**EXERCISE BRIEF:** The expected response is the entire set of entries, copied exactly.

Stored items:
=====
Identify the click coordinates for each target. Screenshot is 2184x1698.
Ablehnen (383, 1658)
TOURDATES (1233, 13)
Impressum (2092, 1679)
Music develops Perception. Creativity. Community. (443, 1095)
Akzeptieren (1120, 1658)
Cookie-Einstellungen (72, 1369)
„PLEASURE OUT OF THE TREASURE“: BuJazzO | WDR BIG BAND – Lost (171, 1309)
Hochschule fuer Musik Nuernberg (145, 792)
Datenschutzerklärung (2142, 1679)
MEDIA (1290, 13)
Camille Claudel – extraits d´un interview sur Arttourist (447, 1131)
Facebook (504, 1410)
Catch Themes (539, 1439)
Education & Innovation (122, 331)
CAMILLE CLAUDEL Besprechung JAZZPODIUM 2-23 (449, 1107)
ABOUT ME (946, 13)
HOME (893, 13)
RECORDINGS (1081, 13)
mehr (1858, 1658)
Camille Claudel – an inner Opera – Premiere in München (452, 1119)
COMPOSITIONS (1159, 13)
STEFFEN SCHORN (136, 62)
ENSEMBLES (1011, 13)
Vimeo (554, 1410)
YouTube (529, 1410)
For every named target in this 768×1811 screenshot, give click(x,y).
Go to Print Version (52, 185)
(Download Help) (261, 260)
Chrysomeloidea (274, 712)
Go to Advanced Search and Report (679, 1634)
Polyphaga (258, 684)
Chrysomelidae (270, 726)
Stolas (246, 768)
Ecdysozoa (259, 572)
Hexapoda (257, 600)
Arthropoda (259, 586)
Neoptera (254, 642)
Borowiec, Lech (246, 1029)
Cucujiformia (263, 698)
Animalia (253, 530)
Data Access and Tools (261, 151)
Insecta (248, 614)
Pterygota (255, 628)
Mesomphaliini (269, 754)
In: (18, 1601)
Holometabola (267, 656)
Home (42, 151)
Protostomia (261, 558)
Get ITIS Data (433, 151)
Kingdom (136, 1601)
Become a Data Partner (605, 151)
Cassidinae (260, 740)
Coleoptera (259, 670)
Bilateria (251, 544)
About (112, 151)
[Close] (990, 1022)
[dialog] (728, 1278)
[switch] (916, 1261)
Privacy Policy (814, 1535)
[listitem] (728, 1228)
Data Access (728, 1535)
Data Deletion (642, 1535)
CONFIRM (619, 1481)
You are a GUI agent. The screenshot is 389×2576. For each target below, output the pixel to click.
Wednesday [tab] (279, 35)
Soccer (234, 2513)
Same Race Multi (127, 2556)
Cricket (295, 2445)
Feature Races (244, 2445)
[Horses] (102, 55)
=====
**RESPONSE:**
Identify the click coordinates for each target. Screenshot is 2184x1698.
Ablehnen (383, 1658)
TOURDATES (1233, 13)
Impressum (2092, 1679)
Music develops Perception. Creativity. Community. (443, 1095)
Akzeptieren (1120, 1658)
Cookie-Einstellungen (72, 1369)
„PLEASURE OUT OF THE TREASURE“: BuJazzO | WDR BIG BAND – Lost (171, 1309)
Hochschule fuer Musik Nuernberg (145, 792)
Datenschutzerklärung (2142, 1679)
MEDIA (1290, 13)
Camille Claudel – extraits d´un interview sur Arttourist (447, 1131)
Facebook (504, 1410)
Catch Themes (539, 1439)
Education & Innovation (122, 331)
CAMILLE CLAUDEL Besprechung JAZZPODIUM 2-23 (449, 1107)
ABOUT ME (946, 13)
HOME (893, 13)
RECORDINGS (1081, 13)
mehr (1858, 1658)
Camille Claudel – an inner Opera – Premiere in München (452, 1119)
COMPOSITIONS (1159, 13)
STEFFEN SCHORN (136, 62)
ENSEMBLES (1011, 13)
Vimeo (554, 1410)
YouTube (529, 1410)
For every named target in this 768×1811 screenshot, give click(x,y).
Go to Print Version (52, 185)
(Download Help) (261, 260)
Chrysomeloidea (274, 712)
Go to Advanced Search and Report (679, 1634)
Polyphaga (258, 684)
Chrysomelidae (270, 726)
Stolas (246, 768)
Ecdysozoa (259, 572)
Hexapoda (257, 600)
Arthropoda (259, 586)
Neoptera (254, 642)
Borowiec, Lech (246, 1029)
Cucujiformia (263, 698)
Animalia (253, 530)
Data Access and Tools (261, 151)
Insecta (248, 614)
Pterygota (255, 628)
Mesomphaliini (269, 754)
In: (18, 1601)
Holometabola (267, 656)
Home (42, 151)
Protostomia (261, 558)
Get ITIS Data (433, 151)
Kingdom (136, 1601)
Become a Data Partner (605, 151)
Cassidinae (260, 740)
Coleoptera (259, 670)
Bilateria (251, 544)
About (112, 151)
[Close] (990, 1022)
[dialog] (728, 1278)
[switch] (916, 1261)
Privacy Policy (814, 1535)
[listitem] (728, 1228)
Data Access (728, 1535)
Data Deletion (642, 1535)
CONFIRM (619, 1481)
You are a GUI agent. The screenshot is 389×2576. For each target below, output the pixel to click.
Wednesday [tab] (279, 35)
Soccer (234, 2513)
Same Race Multi (127, 2556)
Cricket (295, 2445)
Feature Races (244, 2445)
[Horses] (102, 55)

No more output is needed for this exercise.